The terms food allergy, food intolerance, and food sensitivity often get used interchangeably. Yet, they describe three completely different types of reactions. So how can you tell the difference between the three, and why is it important to know the difference? Here’s a quick rundown of the different terms and how they impact your body: 

1. Food Allergy
A true food allergy is caused by an Ig-E mediated reaction which occurs within minutes of ingesting specific foods. These reactions can be very serious and even life-threatening. An example of the most well-known classic food allergy is a peanut and other tree nuts allergy that can cause throat constriction, swelling of the face, hives, and difficulty breathing. Fortunately, a food allergy is not the most common reason that people feel unwell after eating certain foods. 

2. Food Intolerances
Food intolerances are caused by the inability to make certain enzymes needed to break down parts of some foods. For example, lactose intolerance is the inability to break down the sugar in dairy products due to a deficiency in the lactase enzyme. Another example is gluten intolerance, which is the cause of Celiac disease. 

3. Food Sensitivities
This is the most common reaction I see at my practice. Food sensitivities are delayed reactions to food that can occur hours to days after ingesting them. Because the reactions occur so long after eating the food, it can be difficult to identify immune triggers. Common food sensitivities and reactions I see in my practice are nightshades (tomato, eggplant, potato, peppers), wheat, and dairy, which all can cause joint pain, skin rashes, and fatigue. 

The Right Testing

With the basics of the three terms covered, let’s talk about the best way to test for them. Conventional allergy testing is great at identifying true food allergies, however, it often misses food intolerances and food sensitivities. One of the best ways to identify food intolerances and sensitivities is with a diet diary and an elimination diet. 

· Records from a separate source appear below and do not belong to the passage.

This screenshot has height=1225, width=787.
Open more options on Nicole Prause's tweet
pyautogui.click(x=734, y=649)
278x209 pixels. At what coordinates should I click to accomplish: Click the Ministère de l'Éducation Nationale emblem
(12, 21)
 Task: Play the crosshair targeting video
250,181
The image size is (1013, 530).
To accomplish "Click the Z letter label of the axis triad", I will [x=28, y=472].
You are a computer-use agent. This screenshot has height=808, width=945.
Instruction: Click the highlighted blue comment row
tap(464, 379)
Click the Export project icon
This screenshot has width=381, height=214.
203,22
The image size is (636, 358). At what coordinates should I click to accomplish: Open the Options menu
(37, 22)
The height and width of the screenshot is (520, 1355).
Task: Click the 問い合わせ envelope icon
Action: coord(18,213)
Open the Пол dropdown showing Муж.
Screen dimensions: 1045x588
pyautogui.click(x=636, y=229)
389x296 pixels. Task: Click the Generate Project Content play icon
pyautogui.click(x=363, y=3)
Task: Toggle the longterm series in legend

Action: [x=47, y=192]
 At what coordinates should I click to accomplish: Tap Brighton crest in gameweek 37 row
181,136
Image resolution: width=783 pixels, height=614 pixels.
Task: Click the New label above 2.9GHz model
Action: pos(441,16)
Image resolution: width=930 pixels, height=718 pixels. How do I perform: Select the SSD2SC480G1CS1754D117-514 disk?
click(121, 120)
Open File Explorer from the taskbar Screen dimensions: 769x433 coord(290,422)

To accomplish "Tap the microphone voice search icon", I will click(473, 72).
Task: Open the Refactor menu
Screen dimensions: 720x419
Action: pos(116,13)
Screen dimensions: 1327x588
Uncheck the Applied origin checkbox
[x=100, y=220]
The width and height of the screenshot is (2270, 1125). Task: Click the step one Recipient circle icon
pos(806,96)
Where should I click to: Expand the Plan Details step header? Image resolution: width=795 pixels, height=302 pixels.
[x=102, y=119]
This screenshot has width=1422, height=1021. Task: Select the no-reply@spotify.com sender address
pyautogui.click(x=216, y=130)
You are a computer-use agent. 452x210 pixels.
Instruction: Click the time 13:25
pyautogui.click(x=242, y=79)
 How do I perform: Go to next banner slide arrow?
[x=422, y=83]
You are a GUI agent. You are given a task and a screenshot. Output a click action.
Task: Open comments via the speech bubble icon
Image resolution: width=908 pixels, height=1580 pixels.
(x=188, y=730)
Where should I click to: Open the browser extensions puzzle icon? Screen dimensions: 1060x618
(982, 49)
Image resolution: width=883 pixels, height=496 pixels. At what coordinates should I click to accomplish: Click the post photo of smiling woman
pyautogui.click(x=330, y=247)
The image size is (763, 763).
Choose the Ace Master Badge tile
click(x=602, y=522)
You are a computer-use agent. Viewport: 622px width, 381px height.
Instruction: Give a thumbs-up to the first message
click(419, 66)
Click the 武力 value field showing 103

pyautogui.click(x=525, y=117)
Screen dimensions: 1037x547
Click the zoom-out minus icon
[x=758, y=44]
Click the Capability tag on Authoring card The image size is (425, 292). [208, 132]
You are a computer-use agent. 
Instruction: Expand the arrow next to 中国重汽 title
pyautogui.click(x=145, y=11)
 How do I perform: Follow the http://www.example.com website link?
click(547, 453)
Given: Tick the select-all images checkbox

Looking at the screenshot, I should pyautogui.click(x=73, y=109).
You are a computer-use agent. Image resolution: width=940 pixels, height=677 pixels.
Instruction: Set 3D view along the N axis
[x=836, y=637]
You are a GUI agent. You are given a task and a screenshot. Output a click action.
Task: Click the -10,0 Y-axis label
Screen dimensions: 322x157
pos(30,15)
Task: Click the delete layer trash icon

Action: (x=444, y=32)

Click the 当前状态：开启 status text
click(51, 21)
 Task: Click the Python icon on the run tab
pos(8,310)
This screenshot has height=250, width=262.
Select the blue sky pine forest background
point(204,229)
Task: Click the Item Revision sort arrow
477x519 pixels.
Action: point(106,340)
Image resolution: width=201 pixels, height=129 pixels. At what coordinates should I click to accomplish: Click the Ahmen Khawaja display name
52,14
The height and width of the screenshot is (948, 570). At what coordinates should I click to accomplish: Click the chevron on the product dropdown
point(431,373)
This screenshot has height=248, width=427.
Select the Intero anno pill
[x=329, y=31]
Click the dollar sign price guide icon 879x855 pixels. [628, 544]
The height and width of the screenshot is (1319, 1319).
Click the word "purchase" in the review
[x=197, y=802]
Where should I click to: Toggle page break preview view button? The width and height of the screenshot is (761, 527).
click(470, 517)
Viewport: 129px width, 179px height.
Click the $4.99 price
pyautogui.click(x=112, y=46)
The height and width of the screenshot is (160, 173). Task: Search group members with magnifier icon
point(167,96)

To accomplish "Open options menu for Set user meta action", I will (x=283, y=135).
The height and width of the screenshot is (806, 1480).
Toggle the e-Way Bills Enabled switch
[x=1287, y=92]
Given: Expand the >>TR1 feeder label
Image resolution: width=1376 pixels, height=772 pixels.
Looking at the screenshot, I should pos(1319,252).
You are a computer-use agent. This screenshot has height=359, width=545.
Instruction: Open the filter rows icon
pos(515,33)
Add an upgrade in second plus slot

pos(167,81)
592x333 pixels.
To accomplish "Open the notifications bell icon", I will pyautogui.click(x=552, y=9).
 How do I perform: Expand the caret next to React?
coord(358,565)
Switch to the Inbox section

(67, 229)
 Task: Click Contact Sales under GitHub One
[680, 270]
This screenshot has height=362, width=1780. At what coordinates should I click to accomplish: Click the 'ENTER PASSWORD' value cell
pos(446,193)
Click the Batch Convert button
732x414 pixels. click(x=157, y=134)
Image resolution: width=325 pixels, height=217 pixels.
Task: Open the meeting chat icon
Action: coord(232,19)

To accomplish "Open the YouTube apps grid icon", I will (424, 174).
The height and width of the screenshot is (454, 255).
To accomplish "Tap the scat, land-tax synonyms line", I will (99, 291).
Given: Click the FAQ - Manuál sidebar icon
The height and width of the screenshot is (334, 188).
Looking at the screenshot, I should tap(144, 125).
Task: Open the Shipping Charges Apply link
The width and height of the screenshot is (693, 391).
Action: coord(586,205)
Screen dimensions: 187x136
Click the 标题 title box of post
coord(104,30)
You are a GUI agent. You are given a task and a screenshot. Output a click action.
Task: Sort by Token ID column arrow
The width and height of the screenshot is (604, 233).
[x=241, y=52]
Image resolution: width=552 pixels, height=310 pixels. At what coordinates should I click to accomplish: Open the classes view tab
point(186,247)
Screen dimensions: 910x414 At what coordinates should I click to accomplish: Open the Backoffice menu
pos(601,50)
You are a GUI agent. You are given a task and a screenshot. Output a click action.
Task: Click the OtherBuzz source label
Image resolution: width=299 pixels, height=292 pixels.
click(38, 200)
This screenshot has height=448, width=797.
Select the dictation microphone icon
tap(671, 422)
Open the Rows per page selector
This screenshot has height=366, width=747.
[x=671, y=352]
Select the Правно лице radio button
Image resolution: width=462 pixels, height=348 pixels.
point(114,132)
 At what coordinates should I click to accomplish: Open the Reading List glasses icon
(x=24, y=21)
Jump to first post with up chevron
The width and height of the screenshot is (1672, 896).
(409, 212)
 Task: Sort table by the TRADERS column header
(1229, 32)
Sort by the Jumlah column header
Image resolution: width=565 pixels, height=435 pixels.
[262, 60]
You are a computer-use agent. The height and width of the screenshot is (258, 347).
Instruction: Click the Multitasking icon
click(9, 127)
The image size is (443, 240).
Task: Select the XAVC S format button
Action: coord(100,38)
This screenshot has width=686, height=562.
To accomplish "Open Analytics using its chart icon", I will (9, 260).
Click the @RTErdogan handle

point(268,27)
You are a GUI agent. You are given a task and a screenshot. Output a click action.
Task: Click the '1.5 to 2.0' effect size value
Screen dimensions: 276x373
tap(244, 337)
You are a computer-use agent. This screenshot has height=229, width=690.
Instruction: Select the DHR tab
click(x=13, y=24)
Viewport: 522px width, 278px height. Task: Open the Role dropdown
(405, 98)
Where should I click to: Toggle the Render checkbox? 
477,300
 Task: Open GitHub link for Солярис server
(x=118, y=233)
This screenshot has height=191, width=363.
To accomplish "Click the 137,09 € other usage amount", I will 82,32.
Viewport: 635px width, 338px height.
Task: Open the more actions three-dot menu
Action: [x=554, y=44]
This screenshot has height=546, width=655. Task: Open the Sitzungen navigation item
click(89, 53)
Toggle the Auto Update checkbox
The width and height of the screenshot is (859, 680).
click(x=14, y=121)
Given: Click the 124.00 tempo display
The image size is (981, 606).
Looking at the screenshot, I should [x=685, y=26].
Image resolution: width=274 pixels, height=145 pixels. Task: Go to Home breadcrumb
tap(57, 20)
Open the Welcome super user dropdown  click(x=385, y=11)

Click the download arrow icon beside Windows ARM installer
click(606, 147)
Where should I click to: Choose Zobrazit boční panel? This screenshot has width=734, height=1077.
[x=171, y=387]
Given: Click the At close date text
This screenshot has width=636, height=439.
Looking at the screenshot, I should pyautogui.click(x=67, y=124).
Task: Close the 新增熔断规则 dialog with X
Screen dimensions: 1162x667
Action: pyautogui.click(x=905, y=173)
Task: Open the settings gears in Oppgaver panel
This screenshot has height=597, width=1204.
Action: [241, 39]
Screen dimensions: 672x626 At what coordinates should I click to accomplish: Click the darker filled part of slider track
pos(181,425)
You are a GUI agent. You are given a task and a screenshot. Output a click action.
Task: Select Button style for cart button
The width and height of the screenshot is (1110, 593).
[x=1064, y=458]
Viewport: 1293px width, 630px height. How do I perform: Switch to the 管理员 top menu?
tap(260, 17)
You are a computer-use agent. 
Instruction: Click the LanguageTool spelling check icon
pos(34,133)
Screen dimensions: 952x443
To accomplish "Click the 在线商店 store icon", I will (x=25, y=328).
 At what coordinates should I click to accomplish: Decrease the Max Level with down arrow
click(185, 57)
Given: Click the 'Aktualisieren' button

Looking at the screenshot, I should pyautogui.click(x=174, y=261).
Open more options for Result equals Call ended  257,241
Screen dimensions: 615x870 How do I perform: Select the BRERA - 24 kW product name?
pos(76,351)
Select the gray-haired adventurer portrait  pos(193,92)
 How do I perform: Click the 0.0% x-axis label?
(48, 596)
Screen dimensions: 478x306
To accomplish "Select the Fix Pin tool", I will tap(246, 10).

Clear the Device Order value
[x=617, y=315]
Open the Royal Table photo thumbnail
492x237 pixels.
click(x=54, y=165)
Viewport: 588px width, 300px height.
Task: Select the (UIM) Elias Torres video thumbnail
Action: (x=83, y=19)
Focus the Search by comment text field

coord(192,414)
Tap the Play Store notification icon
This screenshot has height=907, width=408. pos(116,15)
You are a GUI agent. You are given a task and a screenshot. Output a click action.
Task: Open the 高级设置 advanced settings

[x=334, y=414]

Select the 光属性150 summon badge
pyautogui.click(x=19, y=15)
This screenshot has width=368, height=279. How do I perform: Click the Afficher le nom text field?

The diet diary comes in handy because when you record your food intake and symptoms of how you feel after eating certain foods, it allows you to identify what reactions you have to them.  An elimination diet is another helpful method to identify if you have reactions to certain foods. This involves eating hypoallergenic foods for at least three weeks and then reintroducing foods one by one to determine if there are any reactions. 

There are more specific testing methods that can be done to identify food intolerances and sensitivities. It’s best to talk to your naturopathic or functional medicine doctor to find out more. At Wellness Integrative, I work with a variety of patients who experience food allergies, food intolerances, and food sensitivities. Together, we create a dietary plan that can help you avoid all three problems. To learn more about our services, give us a call at 949.551.8751.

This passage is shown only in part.